Although they have already come a long way! 
I was looking at main characters from Lovecrafts stories the other day for some reason, counting  how many female main characters he wrote and found three. One of which was the crazy mother of a half breed that nearly destroyed Dunwich and another the Matriarch of a scary Innsmouth clan. 
And now look! In the Arkham universe, some of the best investigators in the game are female. (As it should be). 
The nice thing about being set in Arkham USA in the early 20th century, is the country’s melting pot population. So even historically speaking, there is a case to be made for pretty much anyone to be there. For example, there was a large population of Asians in the US in the 1920’s, so there is no reason to suppose someone from Korea couldn’t have ended up in Arkham.
And what a boon to bring  the influx of different cultures in the game and to its storylines. Does it not stand to reason that if anywhere on the globe, people would have handed down legends and origin stories regarding the Ancient Ones, it would be in cultures with ancient roots like the Orient?  

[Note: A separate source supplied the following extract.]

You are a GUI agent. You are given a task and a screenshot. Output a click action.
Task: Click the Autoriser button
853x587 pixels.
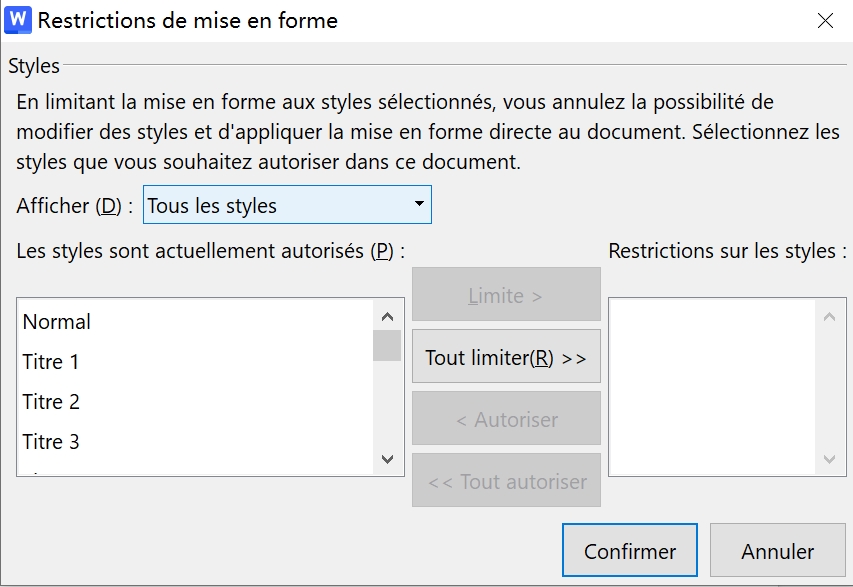(505, 418)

And to add my two cents to the discussion of stereotypes. Maybe there is a little trap in the game here. If you think about it, this game’s five investigator classes kind of are stereotypes. So some investigators and their backgrounds just slip right into the mold, especially in their class. That being said, some cultural backgrounds could seem stereotypical in multiple ways, because the classes lend themselves so easily to it. If I were go with the Irish example above, with the proviso that obviously stereotypes aren’t reality, I would defiantly agree that an Irish Mobster or Gun Running Rogue is stereotypical. But I can also see a stereotype in an Irish storyteller Seeker, a superstitious Irish Mystic, an Irish freedom fighter Guardian, or charismatic Irish Survivor, if you catch my drift. But then, I can also see some of those same Stereotypes with say, a Romanian or Middle Eastern background. So maybe the takeaway is that we are more alike than we are different. 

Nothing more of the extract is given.